Reproduce the records below word for word, from the line that contains "You are a computer-use" through the end of the records. Omit the pictures.
═════ Records provided
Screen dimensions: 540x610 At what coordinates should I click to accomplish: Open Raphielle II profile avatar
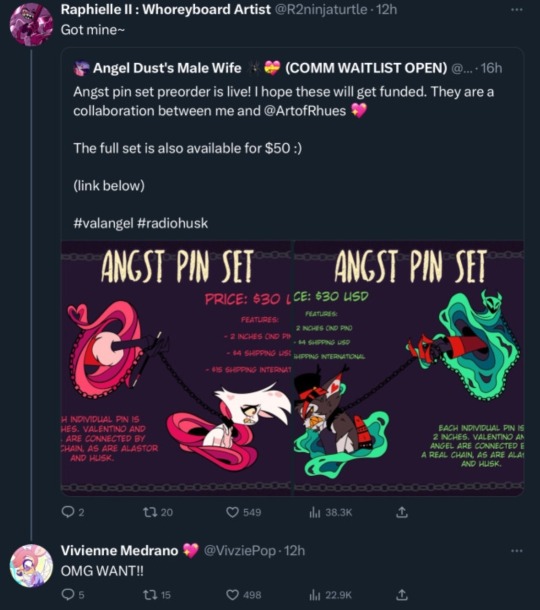click(x=31, y=25)
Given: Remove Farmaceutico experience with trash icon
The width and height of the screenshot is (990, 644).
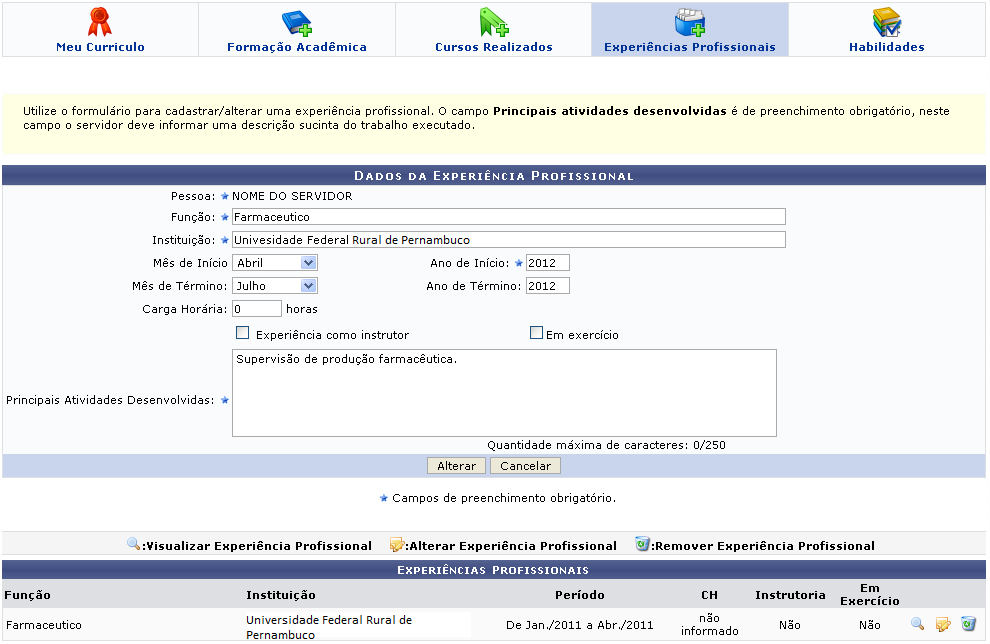Looking at the screenshot, I should [x=967, y=624].
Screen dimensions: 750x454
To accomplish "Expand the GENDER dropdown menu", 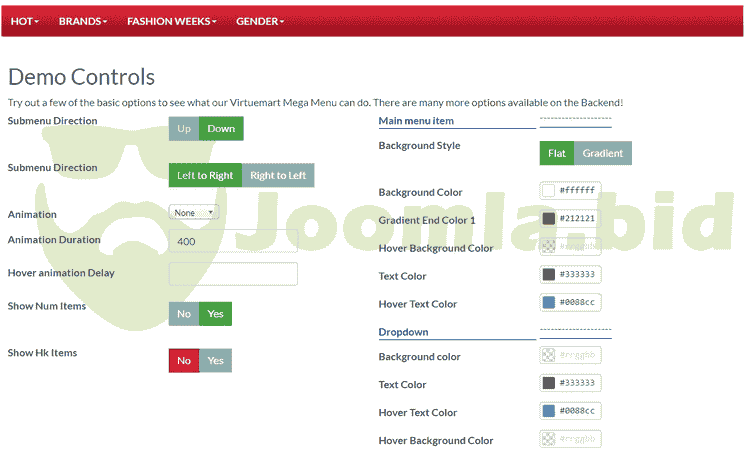I will pos(259,21).
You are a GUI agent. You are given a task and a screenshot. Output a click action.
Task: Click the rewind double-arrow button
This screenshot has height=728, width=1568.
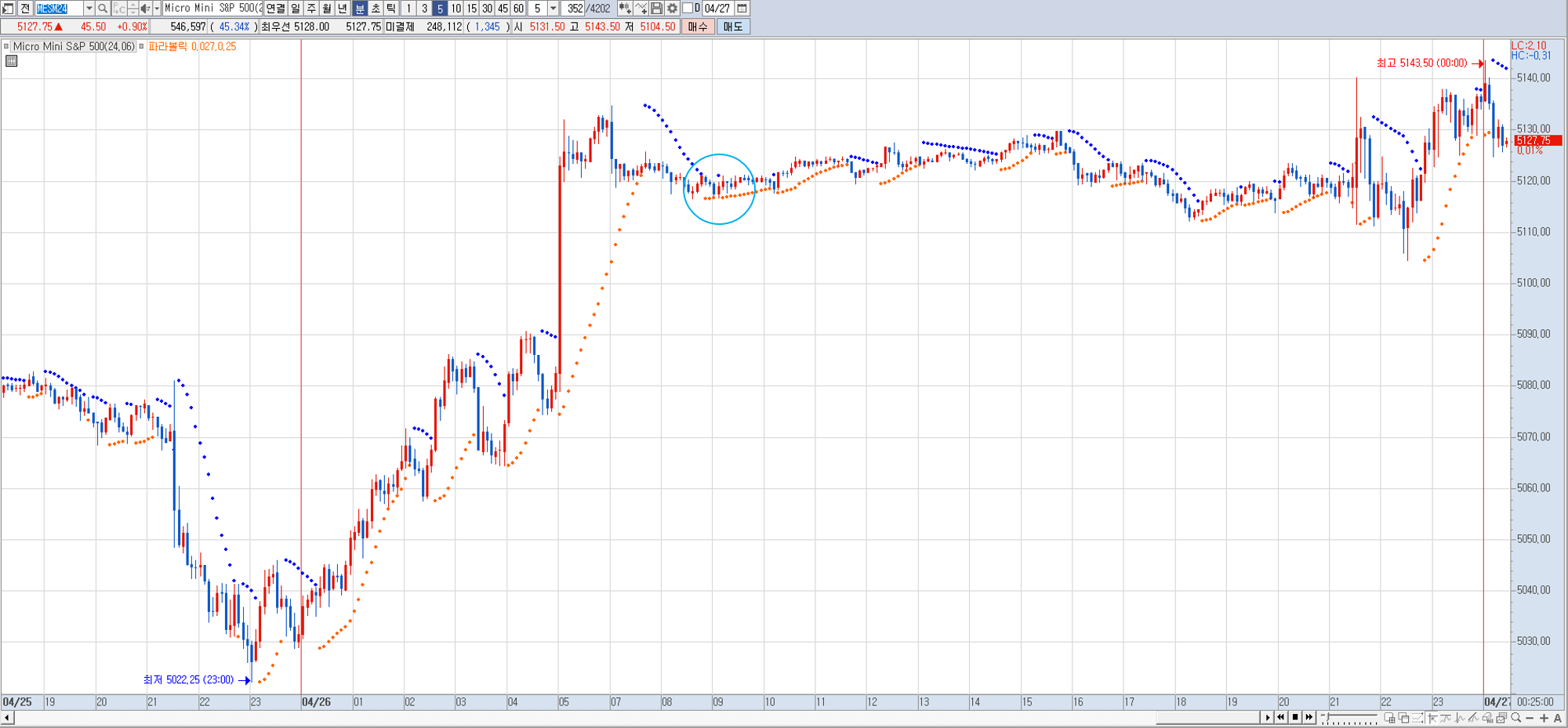[1281, 717]
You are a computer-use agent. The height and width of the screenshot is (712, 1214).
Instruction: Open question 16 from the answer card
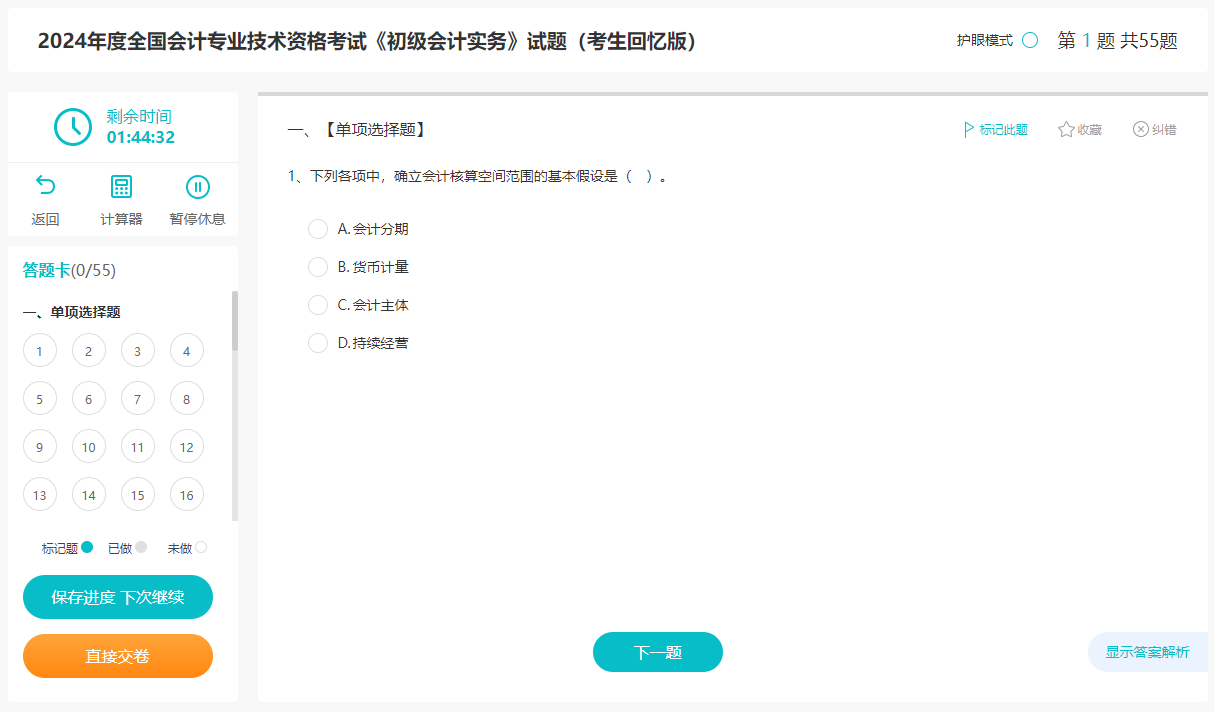pyautogui.click(x=186, y=494)
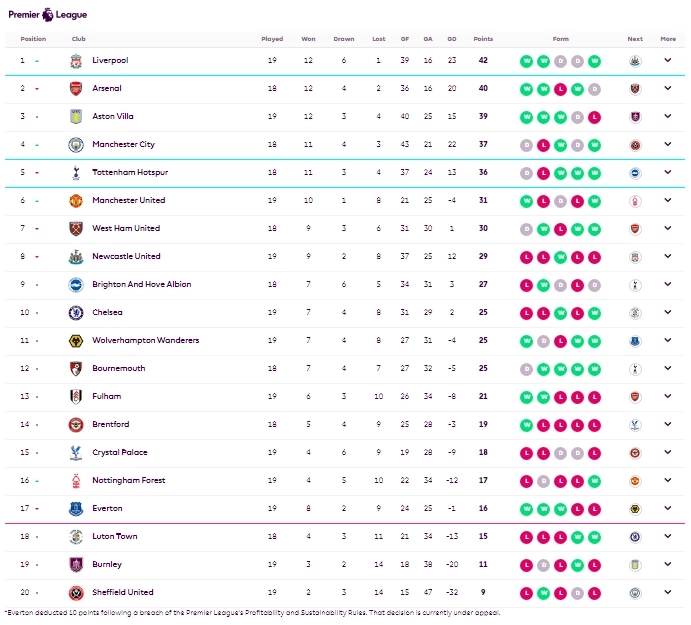Open the Brighton And Hove Albion link

pos(141,285)
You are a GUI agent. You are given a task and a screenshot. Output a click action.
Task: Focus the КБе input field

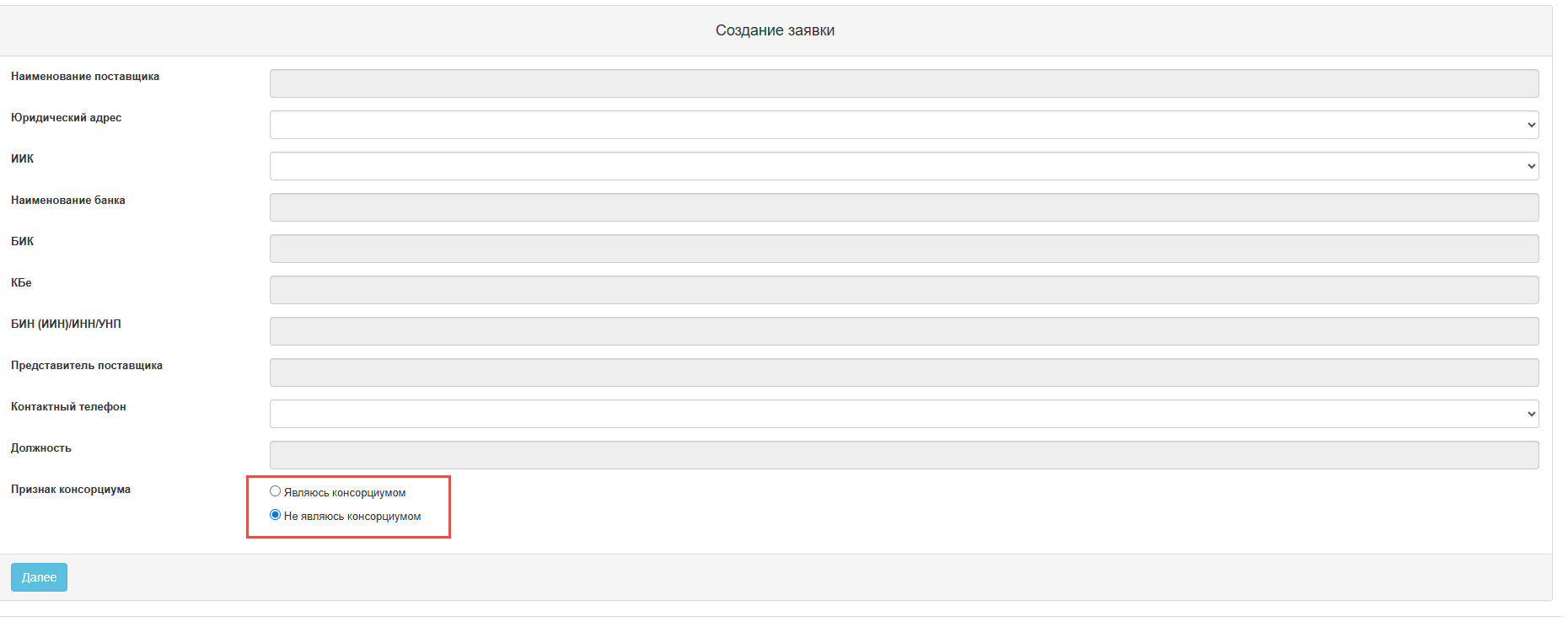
══════════
■ Exercise response ■
You are a computer-use agent. The height and width of the screenshot is (712, 1214).
Instruction: Open question 16 from the answer card
pyautogui.click(x=186, y=494)
Open the Brighton And Hove Albion link

pos(141,285)
You are a GUI agent. You are given a task and a screenshot. Output a click action.
Task: Focus the КБе input field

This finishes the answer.